Europe ‘should codify’ university autonomy to ward off threats | Speaking at the “University Autonomy in Europe” event, held at the University of Leicester on 23 and 24 April, organised by the European University Association and Universities UK, Professor Matei said that although there was a “consensus” across the continent on the importance of university autonomy, there was a need for something “anchored, not on a particular consensus at a particular time, but on legal concepts, rights, values”.

U.S. National

What are US institutions’ top-shared priorities? | Our team conducted a qualitative analysis of 57 randomly selected institutions, including…three private Ivy League institutions, one public Ivy League institution. [Note: Randomly selected four Ivy institutions in a sample of 57 institutions???]

Drew Cloud Is a Well-Known Expert on Student Loans. One Problem: He’s Not Real. | After The Chronicle spent more than a week trying to verify Cloud’s existence, the company that owns The Student Loan Report confirmed that Cloud was fake. “Drew Cloud is a pseudonym that a diverse group of authors at Student Loan Report, LLC use to share experiences and information related to the challenges college students face with funding their education,” wrote Nate Matherson, CEO of LendEDU.

U.S. States and Territories

Board votes to double tuition at Puerto Rico university | A majority of federal control board members voted Friday to more than double tuition at Puerto Rico’s largest public university despite heavy criticism the increase will make higher education unaffordable. Six of seven members also voted to cut benefits at the University of Puerto Rico and consolidate 11 campuses that serve more than 58,000 students on an island mired in an 11-year recession. “The (university) will no longer be able to afford its status quo operating model,” said Natalie Jaresko, executive director of the board created by U.S. Congress.

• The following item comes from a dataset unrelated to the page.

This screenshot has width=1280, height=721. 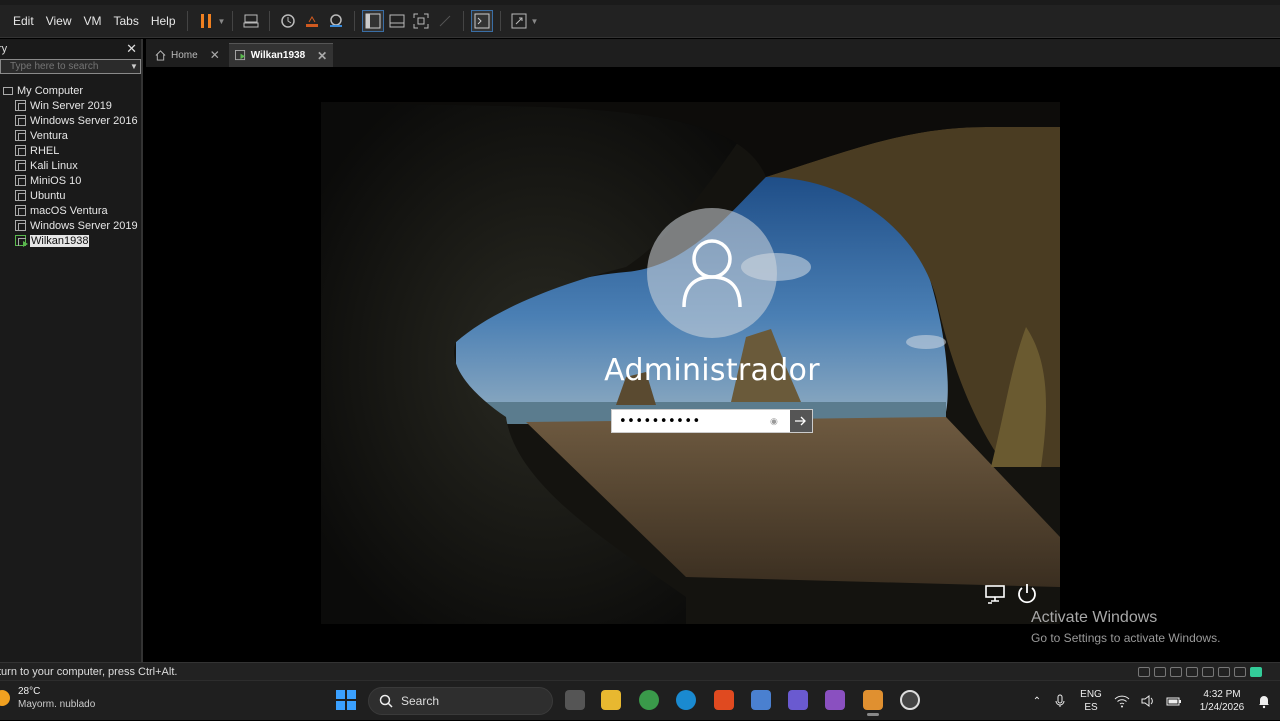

THECB: High school to college rate declining | With the percentage of high school graduates enrolling directly into college declining, Commissioner of Higher Education Raymund A. Paredes said the Texas Higher Education Coordinating Board must take steps to reverse that.

What Community College Leaders Think on Enrollment, Completion, Presidential Pipeline and More | Enrollment concerns and finances remain the biggest challenges community college presidents say they face. And those challenges have two-year college leaders not only concerned for their students and institutions but worried about the future of the community college presidency as the sector faces increasing pressures to improve work-force outcomes and completion, according to Inside Higher Ed’s 2018 Survey of Community College Presidents.

Institutional

New Report Offers Evidence of Digital Learning’s Benefits | A case study of Arizona State University and five other institutions with a longstanding interest in digital learning…suggests that when colleges and universities take a “strategic approach to digital learning” and invest in design and development, they can achieve three major objectives: improved student learning outcomes, improved access for disadvantaged students, and an improved financial outlook for the institution.

Program creates new access to higher education | Level Up is an innovative solution to the barriers that plague middle- and working- class students and families. It enables students to complete an associate’s or bachelor’s degree at Lackawanna College in an accelerated time frame and/or transfer to another institution anywhere in the United States — with little to no student debt.

Maybe Not So ‘High Impact’? | “High-impact” educational practices widely promoted and adopted to improve learning by college and university students and increase graduation rates have not led to those expected outcomes, according to new research in The Journal of Higher Education. The study (abstract available here) found the effectiveness of 10 such practices — first-year seminars, writing-intensive courses and collaborative assignments, among others — recommended by the Association of American Colleges and Universities questionable and worthy of re-examination, at least as a tool to promote completion.